[Information provided — start]

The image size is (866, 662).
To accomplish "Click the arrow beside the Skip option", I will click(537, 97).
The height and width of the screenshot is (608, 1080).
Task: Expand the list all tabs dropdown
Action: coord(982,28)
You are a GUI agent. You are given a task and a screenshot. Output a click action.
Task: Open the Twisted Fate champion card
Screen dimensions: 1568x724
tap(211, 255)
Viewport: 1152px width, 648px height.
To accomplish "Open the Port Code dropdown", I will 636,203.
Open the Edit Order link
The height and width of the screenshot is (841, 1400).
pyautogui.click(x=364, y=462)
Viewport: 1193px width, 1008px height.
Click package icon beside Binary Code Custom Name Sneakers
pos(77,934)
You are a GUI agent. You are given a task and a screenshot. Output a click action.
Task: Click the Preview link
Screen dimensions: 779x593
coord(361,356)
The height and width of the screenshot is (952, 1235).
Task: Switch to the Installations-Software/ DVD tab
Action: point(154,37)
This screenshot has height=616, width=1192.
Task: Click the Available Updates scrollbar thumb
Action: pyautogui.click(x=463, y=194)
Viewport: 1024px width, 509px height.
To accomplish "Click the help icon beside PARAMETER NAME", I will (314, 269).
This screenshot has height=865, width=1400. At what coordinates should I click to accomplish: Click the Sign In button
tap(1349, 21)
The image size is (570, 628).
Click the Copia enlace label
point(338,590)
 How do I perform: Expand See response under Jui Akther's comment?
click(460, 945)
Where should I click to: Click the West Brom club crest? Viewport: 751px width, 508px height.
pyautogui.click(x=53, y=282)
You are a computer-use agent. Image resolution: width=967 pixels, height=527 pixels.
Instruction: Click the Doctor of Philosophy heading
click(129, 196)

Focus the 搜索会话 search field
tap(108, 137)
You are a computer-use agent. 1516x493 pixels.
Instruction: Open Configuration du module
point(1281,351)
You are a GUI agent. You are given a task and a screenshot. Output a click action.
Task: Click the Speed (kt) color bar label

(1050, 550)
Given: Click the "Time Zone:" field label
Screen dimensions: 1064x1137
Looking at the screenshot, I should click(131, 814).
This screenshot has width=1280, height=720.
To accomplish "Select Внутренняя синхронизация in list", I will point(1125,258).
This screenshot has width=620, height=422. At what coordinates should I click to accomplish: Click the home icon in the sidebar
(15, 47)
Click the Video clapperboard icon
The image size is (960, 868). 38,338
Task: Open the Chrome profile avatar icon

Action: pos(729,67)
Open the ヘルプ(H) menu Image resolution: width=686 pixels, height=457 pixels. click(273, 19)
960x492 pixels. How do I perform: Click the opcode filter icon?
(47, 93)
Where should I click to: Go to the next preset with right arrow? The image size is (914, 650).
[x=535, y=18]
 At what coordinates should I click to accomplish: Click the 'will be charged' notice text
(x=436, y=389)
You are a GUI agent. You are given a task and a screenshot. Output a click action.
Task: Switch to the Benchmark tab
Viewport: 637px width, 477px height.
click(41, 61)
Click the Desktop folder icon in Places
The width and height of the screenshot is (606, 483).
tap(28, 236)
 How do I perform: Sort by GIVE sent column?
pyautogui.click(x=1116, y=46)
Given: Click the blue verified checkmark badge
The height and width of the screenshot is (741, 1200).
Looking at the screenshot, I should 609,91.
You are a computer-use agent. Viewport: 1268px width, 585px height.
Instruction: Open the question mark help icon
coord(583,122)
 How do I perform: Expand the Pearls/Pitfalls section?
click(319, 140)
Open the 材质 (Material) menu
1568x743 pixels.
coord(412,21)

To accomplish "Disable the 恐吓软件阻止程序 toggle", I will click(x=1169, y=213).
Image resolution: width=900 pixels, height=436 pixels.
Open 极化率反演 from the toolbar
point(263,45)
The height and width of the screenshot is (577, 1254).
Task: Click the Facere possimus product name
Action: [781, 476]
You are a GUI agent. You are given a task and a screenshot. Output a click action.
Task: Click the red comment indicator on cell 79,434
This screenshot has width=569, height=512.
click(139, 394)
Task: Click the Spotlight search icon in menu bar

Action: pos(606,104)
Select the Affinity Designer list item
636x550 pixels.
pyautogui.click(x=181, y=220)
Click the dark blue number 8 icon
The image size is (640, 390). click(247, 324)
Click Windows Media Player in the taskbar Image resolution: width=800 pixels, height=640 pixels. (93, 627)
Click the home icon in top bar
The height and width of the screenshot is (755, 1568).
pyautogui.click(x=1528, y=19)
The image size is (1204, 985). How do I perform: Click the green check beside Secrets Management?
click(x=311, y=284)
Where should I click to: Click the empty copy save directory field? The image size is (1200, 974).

[Information provided — finish]

Exercise instructions: What is needed is an exact copy of the lines above, from the one containing "How do I perform: Sort by GIVE sent column?" through the one containing "Image resolution: width=900", with nothing added.

Response to this task:
 How do I perform: Sort by GIVE sent column?
pyautogui.click(x=1116, y=46)
Given: Click the blue verified checkmark badge
The height and width of the screenshot is (741, 1200).
Looking at the screenshot, I should 609,91.
You are a computer-use agent. Viewport: 1268px width, 585px height.
Instruction: Open the question mark help icon
coord(583,122)
 How do I perform: Expand the Pearls/Pitfalls section?
click(319, 140)
Open the 材质 (Material) menu
1568x743 pixels.
coord(412,21)

To accomplish "Disable the 恐吓软件阻止程序 toggle", I will click(x=1169, y=213).
Image resolution: width=900 pixels, height=436 pixels.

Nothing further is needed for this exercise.